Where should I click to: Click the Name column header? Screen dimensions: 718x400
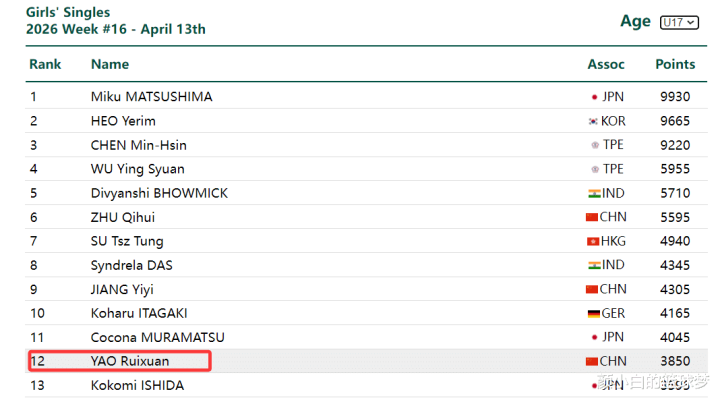pos(110,64)
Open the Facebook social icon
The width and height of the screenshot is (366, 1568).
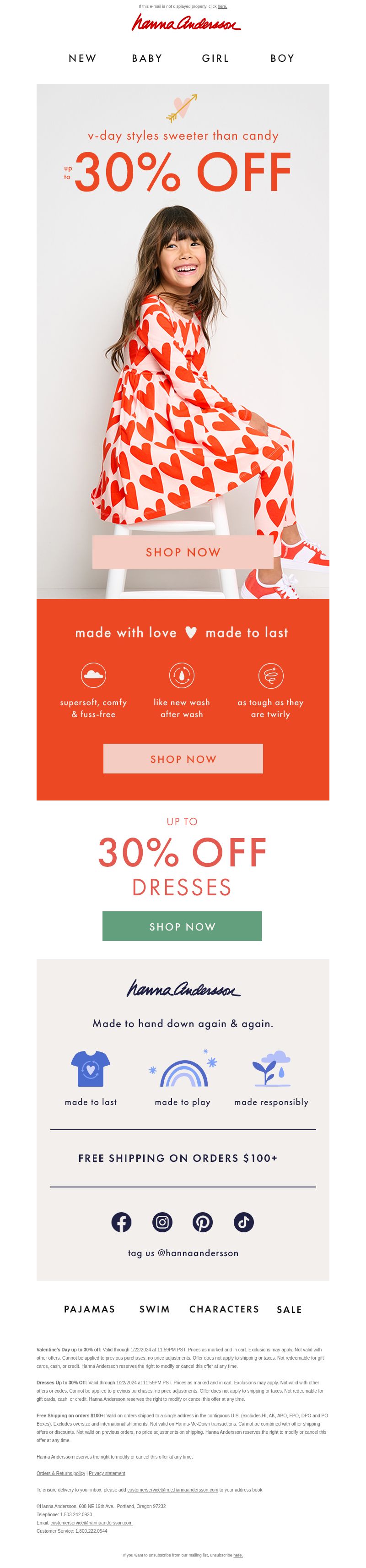tap(122, 1222)
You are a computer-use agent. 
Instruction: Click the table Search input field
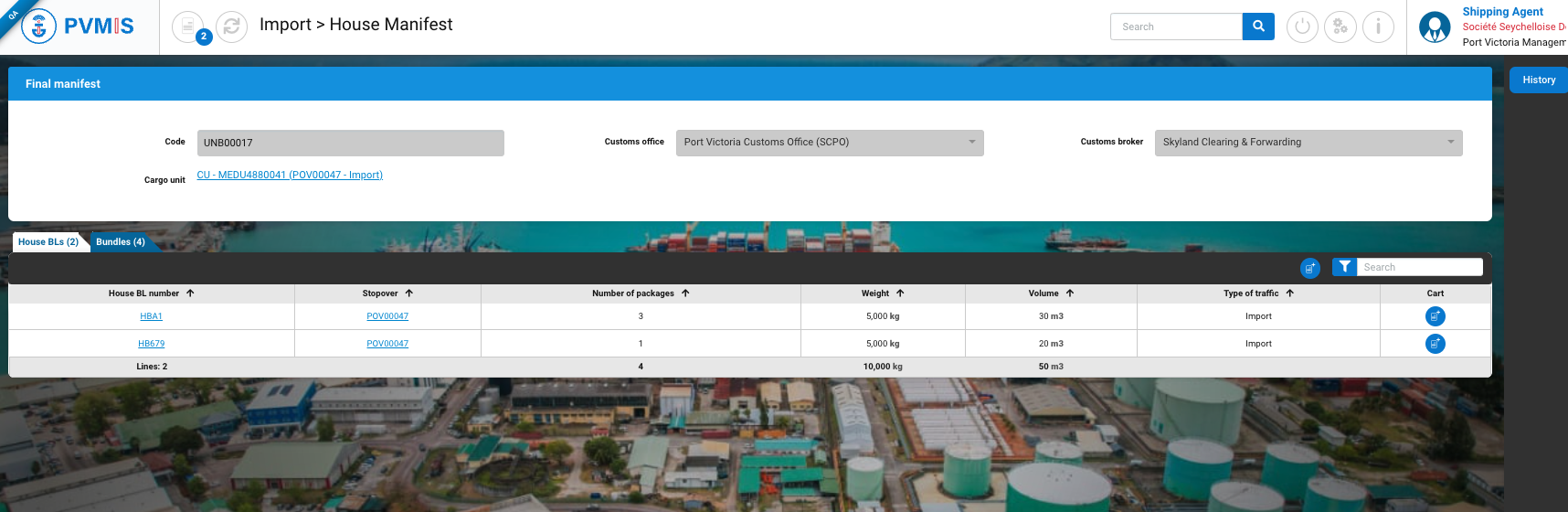pyautogui.click(x=1419, y=267)
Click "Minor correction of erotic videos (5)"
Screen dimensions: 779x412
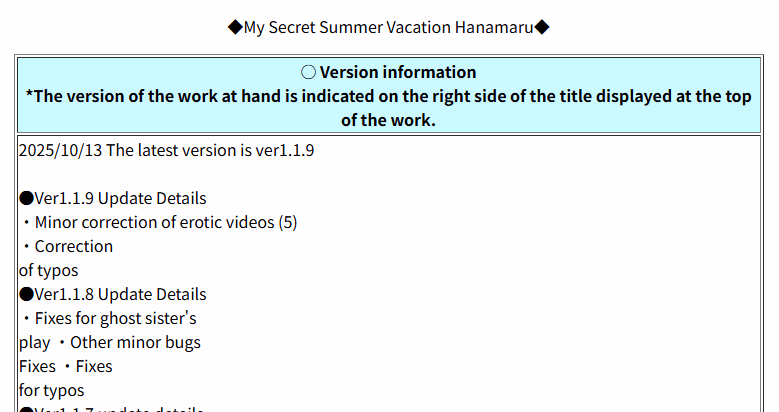[166, 222]
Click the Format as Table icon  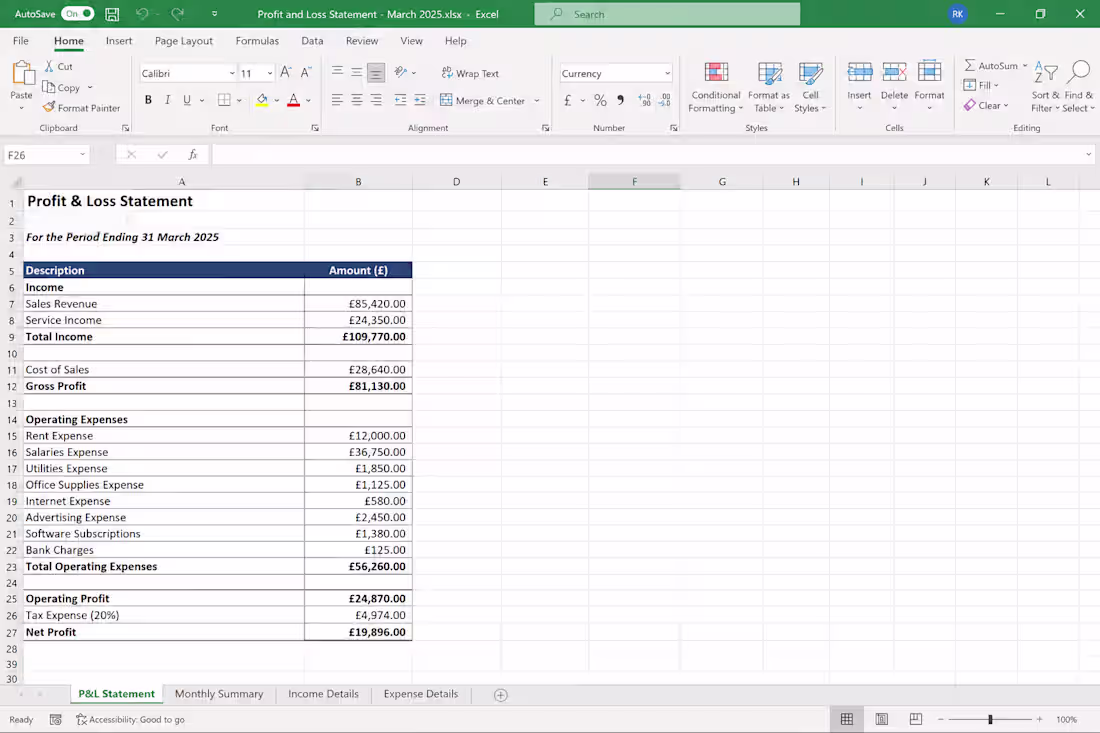(x=769, y=72)
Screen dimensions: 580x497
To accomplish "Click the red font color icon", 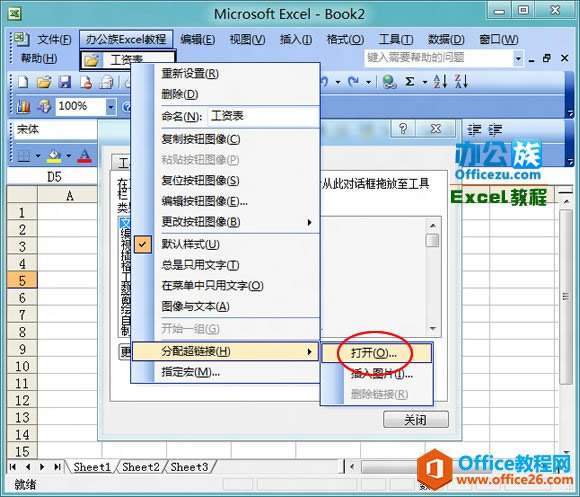I will pos(84,156).
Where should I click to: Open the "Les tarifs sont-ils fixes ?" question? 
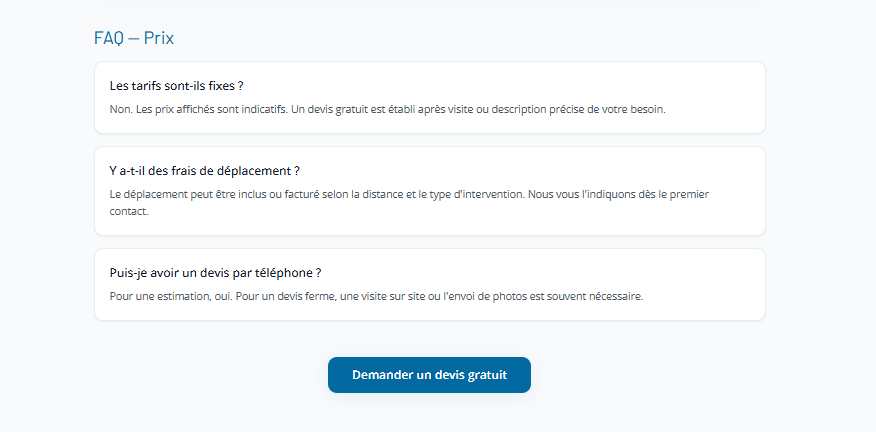(x=176, y=86)
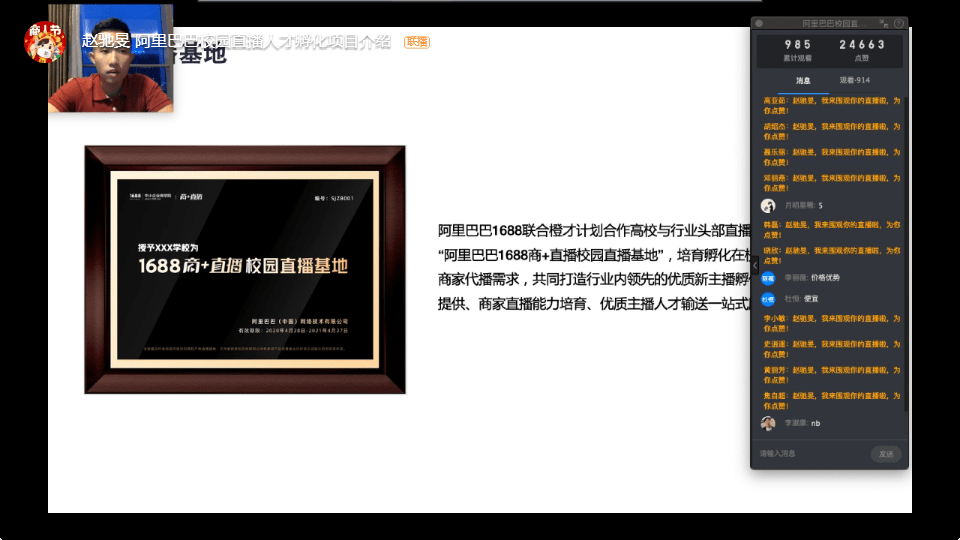Open the 观看·914 viewers tab
The width and height of the screenshot is (960, 540).
click(x=854, y=80)
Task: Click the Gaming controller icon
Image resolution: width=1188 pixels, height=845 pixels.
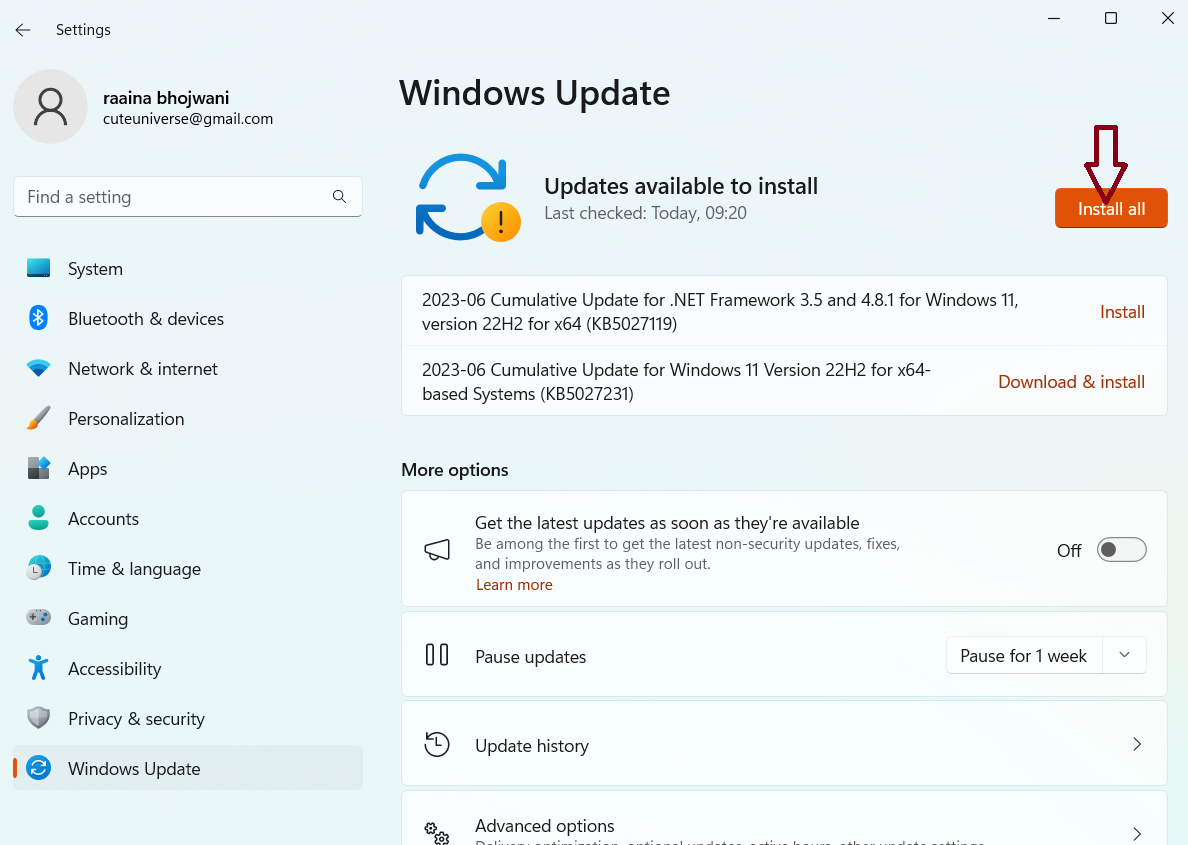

### Description of the task
Only the lines from the one with "Where should I click to: Open" through the final line of the entries above should be transcribed, exactly and without pictures.

### Solved exercise
Where should I click to: Open the "Les tarifs sont-ils fixes ?" question? 
(x=176, y=86)
Open the 观看·914 viewers tab
The width and height of the screenshot is (960, 540).
click(x=854, y=80)
Task: Click the Gaming controller icon
Image resolution: width=1188 pixels, height=845 pixels.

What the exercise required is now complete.